Volviendo al asunto de las nacionalidades, el tiempo y el desarrollo constitucional han ido aplanando el perfil político del término. Por un lado, otras comunidades autónomas, además de Cataluña y el País Vasco, se han autocalificado como ‘nacionalidad’. Los niveles competenciales se han ido uniformando y, por otra parte, el Tribunal Constitucional ha precisado a los más imaginativos que el concepto de nacionalidad tal y como se inscribe en la Constitución no tiene un contenido jurídico-político que lo acerque a la titularidad de la soberanía. El único sujeto soberano es la nación española, en singular. Por tanto, la diferenciación en nítida: a la nación le corresponde la soberanía; a la nacionalidad, la autonomía. Precisamente la singularidad de la nación española impide hablar de España como Estado plurinacional. Un Estado con nacionalidades no es sinónimo de un Estado plurinacional.

El vuelo de la polémica sobre el concepto de nacionalidad debería ser de muy poco alcance. Desde luego, no da para que Ciudadanos, necesitado de oportunidades para hacerse ver, proponga una reforma constitucional para suprimir el término. Llama la atención que un partido que se ha reclamado heredero de la obra de Adolfo Suárez, comprometido con el pacto constitucional, se muestre tan incómodo con elementos centrales de ese pacto, y el acuerdo sobre el artículo 2 de la Constitución es uno de ellos. Además, seguro que a Ciudadanos no se le escapa que reformar el artículo 2 de la Constitución para eliminar el término ‘nacionalidades’ requeriría el procedimiento agravado de reforma que incluye aprobación por las Cortes, elecciones generales, ratificación por el nuevo Parlamento y referéndum.

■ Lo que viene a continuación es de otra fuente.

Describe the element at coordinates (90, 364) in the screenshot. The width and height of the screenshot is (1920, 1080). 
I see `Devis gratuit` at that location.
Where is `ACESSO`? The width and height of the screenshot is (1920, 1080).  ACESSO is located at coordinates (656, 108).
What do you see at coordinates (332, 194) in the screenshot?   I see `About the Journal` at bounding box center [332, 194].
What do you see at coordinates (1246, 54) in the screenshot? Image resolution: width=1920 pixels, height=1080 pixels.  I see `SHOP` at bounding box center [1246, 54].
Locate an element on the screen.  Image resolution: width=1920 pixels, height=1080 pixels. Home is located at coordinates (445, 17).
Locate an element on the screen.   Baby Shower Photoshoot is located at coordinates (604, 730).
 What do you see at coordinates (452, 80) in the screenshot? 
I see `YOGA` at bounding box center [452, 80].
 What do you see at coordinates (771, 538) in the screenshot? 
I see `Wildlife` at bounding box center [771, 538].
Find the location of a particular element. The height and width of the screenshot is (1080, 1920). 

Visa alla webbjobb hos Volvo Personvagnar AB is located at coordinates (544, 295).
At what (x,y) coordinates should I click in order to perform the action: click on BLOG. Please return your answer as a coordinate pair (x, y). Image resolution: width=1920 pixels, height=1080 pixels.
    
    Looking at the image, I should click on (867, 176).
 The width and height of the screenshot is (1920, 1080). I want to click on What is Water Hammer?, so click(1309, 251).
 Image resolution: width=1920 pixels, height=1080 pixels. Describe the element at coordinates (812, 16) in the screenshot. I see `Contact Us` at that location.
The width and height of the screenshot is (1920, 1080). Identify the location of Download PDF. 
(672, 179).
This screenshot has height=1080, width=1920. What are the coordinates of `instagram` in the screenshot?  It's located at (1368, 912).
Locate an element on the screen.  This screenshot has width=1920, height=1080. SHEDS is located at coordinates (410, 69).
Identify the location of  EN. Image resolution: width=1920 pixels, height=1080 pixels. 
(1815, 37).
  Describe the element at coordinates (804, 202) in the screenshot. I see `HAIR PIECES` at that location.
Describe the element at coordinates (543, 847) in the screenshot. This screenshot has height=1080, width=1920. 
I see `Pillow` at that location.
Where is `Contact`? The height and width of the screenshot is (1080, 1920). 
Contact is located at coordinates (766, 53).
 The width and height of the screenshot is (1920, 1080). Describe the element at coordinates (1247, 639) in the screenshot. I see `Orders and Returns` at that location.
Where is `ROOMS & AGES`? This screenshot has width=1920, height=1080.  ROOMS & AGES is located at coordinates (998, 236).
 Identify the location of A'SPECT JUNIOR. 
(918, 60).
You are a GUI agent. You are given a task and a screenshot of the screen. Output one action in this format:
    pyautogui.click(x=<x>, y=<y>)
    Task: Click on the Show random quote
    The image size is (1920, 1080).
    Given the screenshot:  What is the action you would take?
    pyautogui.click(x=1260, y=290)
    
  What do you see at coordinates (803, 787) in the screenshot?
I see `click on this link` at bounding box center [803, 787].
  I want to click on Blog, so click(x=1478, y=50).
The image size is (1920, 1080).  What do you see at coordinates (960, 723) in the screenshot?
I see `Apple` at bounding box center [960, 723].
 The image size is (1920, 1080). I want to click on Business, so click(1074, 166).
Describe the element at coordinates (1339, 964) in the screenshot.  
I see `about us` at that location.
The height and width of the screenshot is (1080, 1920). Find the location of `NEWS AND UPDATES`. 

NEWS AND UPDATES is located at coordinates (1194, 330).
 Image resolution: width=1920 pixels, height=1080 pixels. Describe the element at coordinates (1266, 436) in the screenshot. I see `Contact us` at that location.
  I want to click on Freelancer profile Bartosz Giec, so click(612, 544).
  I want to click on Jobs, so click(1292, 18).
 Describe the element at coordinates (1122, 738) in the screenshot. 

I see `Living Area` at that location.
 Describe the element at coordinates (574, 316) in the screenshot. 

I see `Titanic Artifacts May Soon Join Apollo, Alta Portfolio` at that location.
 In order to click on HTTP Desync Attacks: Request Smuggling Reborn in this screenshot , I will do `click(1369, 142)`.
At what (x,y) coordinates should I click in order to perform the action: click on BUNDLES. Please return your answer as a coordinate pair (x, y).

Cuestión distinta es que no se propague el pensamiento confuso sobre esos conceptos básicos del orden político y constitucional. Una de esas expresiones del pensamiento confuso la ofreció en su día el expresidente Felipe González en un artículo compartido con la tristemente desaparecida Carme Chacón tras la sentencia del Estatut, en el que definía a Cataluña como una «nación sin Estado». Frente a ese constructo nacionalista que exhibe una supuesta orfandad estatal de nuestros nacionalismos, lo ajustado, lo real, lo existente de verdad es que Cataluña, más que una nación sin Estado, es una nacionalidad con autonomía porque los sentimientos identitarios legítimos pueden ser todo lo intensos que cada cual quiera, pero no adquieren carta de naturaleza soberana.

Reabrir polémicas como esta solo sirve para hacer el juego a las fuerzas rupturistas a las que todo el ruido sobre la Constitución les aprovecha, cuanto más, mejor. La deslealtad de los nacionalismos, entendiendo la lealtad en el sentido político que consagra la Constitución alemana, a quien retrata es a los desleales, no a quienes plasmaron en la Constitución un extraordinario esfuerzo político y una voluntad de consenso como nunca ha tenido nuestro país. El artículo 2 de la Constitución, también con su redacción complicada, forma parte de ese esfuerzo de acuerdo del que no hay que arrepentirse solo porque otros lo hayan despreciado, aprovechándose, eso, sí, del mejor periodo de libertad y pluralismo que España ha vivido.